*** Information ***

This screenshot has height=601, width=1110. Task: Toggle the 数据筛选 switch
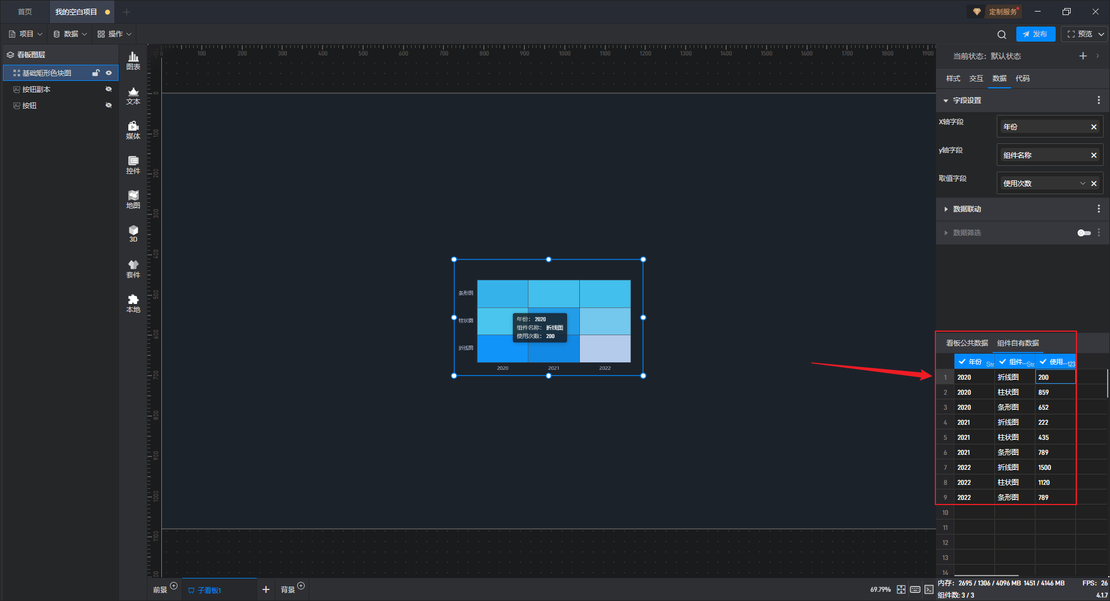click(x=1083, y=233)
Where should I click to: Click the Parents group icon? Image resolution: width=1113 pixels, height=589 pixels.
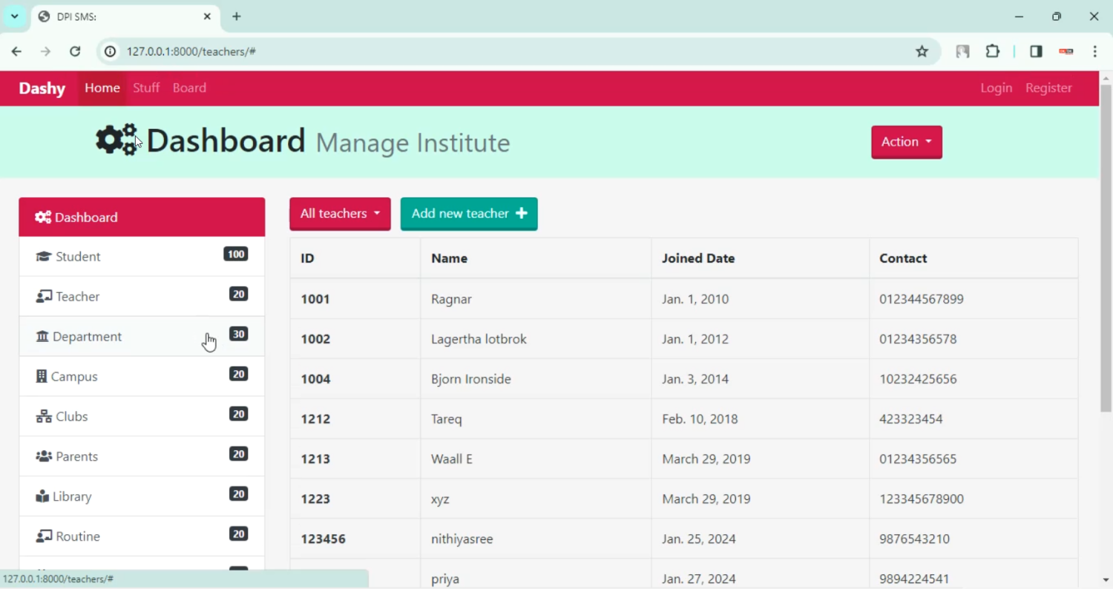pyautogui.click(x=44, y=457)
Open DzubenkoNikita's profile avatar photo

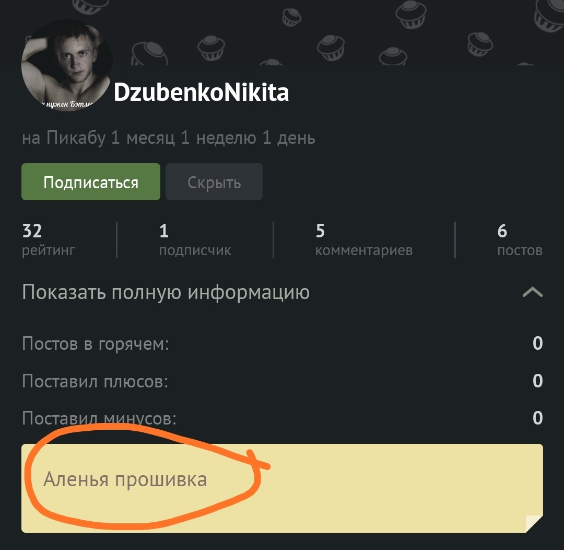pos(67,65)
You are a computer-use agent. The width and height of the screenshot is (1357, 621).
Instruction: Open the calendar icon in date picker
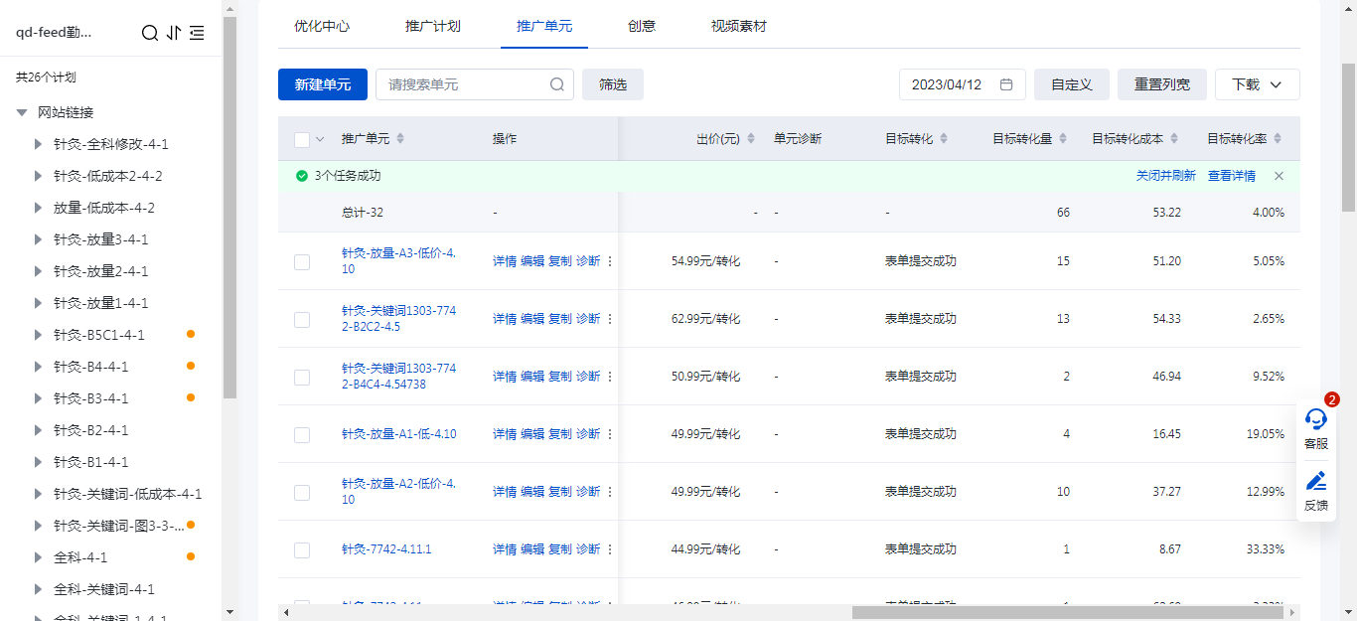[1006, 84]
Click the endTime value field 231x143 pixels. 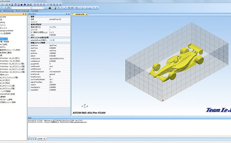click(59, 53)
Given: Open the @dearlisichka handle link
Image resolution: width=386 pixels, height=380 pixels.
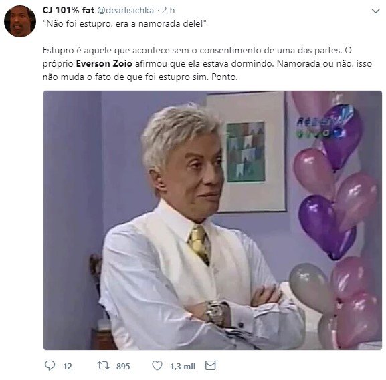Looking at the screenshot, I should tap(126, 10).
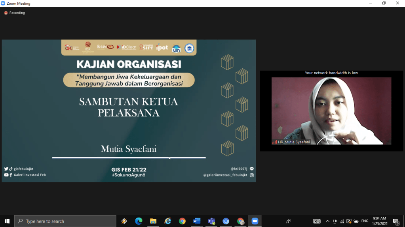Open Microsoft Word from the taskbar
This screenshot has height=227, width=405.
pos(197,221)
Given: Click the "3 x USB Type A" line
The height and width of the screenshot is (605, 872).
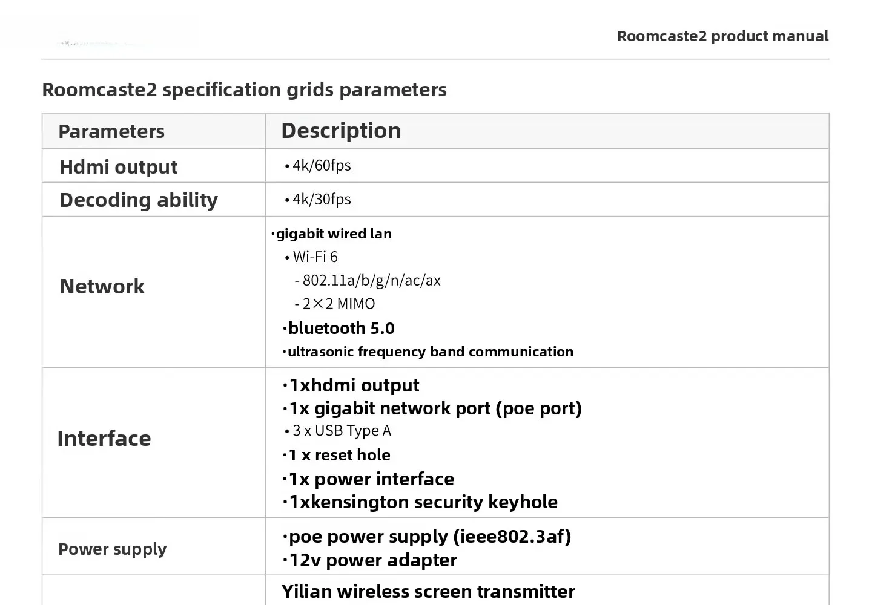Looking at the screenshot, I should [x=342, y=431].
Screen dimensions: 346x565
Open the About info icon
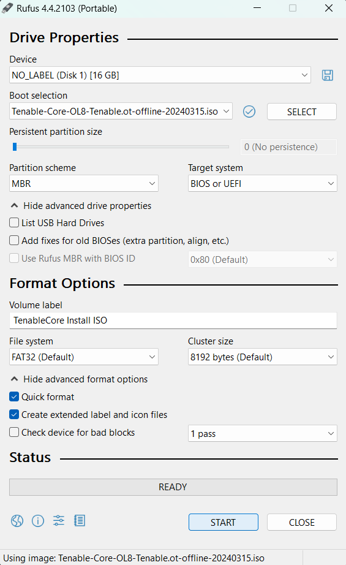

*** End of Information ***

**Activity:** From the data above, copy each line with the string "Given" in it.

**Task response:**
Given: Open the @dearlisichka handle link
Given: Click the "3 x USB Type A" line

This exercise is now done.